Hello Bastien,

Thank you for your feedback. I hope you don't mind I let it percolate for a 
while.

> Eclair doesn't do any rate-limiting. We wanted to "feel the pain" before 
> adding
> anything, and to be honest we haven't really felt it yet.

I understand the “feel the pain first” approach, but attempting set 
reconciliation has forced me to confront the issue a bit early.

My thoughts on sync were that set-reconciliation would only be used once a node 
had fully synced gossip through traditional means (initial_routing_sync / 
gossip_queries.) There should be many levers to pull in order to help maintain 
sync after this. I'm going to have to experiment with them a bit before I can 
claim they are sufficient, but I'm optimistic.
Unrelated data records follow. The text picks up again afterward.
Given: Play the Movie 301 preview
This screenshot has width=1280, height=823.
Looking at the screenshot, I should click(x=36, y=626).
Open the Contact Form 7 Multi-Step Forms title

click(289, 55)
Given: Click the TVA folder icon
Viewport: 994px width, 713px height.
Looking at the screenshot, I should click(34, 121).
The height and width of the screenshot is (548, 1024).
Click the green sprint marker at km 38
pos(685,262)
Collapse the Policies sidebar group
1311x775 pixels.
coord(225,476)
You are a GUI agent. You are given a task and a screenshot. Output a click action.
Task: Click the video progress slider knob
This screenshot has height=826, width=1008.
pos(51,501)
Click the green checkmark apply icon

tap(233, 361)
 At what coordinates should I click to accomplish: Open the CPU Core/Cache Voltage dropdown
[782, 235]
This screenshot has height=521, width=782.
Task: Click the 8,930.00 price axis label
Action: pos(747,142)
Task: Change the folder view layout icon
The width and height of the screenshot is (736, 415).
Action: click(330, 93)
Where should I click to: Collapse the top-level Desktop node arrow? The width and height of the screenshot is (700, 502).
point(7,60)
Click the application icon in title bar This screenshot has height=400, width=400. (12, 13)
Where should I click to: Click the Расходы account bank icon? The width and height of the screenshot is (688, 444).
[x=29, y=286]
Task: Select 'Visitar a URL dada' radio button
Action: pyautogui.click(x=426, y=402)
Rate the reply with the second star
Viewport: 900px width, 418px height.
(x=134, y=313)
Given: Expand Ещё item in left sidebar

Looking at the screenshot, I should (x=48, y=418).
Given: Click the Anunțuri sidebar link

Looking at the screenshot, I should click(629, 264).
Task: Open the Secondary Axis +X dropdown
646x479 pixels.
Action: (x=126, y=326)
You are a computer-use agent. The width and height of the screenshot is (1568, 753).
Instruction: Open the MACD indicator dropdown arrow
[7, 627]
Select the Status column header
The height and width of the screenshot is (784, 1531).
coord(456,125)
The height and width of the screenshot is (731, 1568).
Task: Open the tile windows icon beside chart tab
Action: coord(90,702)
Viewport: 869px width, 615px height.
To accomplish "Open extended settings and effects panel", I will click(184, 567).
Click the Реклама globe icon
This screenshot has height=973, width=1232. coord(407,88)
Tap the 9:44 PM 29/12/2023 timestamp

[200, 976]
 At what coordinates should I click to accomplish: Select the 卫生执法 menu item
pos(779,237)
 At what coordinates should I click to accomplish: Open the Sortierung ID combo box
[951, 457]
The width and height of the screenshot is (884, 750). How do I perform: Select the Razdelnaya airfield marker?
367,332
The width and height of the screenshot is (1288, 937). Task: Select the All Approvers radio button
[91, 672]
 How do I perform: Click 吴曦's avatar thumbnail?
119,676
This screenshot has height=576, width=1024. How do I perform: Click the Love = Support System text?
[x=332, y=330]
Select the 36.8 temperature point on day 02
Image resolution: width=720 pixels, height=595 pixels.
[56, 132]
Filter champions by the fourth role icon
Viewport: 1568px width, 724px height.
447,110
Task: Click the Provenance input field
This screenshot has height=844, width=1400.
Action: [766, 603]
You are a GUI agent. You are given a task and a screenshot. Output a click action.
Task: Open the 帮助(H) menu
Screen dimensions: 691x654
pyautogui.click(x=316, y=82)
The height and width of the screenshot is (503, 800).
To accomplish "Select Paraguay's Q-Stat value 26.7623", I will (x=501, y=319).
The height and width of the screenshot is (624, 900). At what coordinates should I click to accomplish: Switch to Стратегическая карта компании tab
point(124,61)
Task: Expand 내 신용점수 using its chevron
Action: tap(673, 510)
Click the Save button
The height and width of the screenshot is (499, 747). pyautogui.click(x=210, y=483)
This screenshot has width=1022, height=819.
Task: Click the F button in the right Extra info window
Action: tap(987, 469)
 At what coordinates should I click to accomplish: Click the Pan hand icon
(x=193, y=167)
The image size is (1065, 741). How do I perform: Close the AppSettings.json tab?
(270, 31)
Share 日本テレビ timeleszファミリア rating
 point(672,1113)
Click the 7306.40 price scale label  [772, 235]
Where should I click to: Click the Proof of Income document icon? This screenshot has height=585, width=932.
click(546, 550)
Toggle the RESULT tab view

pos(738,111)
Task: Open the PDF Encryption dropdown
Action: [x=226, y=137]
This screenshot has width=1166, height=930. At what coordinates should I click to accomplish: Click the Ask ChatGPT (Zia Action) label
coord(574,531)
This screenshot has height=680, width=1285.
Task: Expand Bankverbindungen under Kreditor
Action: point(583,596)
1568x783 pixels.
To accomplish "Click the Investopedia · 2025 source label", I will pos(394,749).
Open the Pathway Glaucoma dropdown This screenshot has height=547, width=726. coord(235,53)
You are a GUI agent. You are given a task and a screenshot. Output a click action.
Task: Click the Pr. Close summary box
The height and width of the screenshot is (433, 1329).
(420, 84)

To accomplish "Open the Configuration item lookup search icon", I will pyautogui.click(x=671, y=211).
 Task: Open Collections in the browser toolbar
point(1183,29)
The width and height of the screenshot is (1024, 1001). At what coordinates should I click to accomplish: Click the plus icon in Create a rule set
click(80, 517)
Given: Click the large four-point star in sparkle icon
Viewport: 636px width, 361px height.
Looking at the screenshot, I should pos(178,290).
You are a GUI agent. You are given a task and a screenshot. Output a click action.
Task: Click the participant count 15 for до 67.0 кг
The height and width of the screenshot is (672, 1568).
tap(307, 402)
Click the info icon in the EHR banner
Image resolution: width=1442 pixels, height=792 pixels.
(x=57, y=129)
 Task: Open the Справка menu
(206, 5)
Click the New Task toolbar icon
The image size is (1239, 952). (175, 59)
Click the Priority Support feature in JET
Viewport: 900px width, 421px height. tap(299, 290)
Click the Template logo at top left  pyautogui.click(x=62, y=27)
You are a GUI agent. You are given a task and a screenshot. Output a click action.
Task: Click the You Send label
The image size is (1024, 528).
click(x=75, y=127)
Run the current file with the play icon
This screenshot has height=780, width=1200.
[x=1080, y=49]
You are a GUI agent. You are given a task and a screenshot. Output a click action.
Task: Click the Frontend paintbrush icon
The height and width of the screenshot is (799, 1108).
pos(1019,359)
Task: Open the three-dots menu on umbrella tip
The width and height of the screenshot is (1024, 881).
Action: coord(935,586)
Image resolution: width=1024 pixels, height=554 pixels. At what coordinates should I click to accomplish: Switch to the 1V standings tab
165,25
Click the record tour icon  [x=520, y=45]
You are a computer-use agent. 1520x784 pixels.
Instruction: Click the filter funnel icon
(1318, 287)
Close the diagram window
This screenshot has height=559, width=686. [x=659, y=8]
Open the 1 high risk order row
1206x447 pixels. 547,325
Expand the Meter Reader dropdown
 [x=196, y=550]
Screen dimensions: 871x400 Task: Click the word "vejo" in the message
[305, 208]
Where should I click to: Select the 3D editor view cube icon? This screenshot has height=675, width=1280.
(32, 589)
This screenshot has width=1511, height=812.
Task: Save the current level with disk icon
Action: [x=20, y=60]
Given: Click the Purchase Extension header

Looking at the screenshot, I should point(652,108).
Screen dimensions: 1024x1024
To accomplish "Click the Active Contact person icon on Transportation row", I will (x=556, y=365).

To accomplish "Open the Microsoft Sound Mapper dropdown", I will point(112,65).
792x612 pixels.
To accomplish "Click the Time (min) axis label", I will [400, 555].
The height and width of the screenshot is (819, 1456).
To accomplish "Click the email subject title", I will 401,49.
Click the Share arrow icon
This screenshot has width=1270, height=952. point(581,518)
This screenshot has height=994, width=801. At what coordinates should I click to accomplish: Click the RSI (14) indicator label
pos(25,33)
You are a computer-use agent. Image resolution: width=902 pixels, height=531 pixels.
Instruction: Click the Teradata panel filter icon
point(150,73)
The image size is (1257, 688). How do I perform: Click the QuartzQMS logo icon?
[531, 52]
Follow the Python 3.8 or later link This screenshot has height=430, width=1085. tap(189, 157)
> One thing that may help here from an implementation's point of view is to 
> avoid
> sending a disabled channel update every time a channel goes offline. What
> eclair does to avoid spamming is to only send a disabled channel update when
> someone actually tries to use that channel. Of course, if people choose this
> offline node in their route, you don't have a choice and will need to send a
> disabled channel update, but we've observed that many channels come back
> online before we actually need to use them, so we're saving two channel 
> updates
> (one to disable the channel and one to re-enable it). I think all 
> implementations
> should do this. Is that the case today?
> We could go even further, and when we receive an htlc that should be relayed
> to an offline node, wait a bit to give them an opportunity to come online 
> instead
> of failing the htlc and sending a disabled channel update. Eclair currently 
> doesn'tdo that, but it would be very easy to add.

Core-Lightning also delays sending disabled channel updates in an effort to 
minimize unnecessary gossip. I hadn’t considered an additional delay before 
failing an htlc on a disabled channel. That will be interesting to explore in 
the context of transient disconnects of Tor v3 nodes.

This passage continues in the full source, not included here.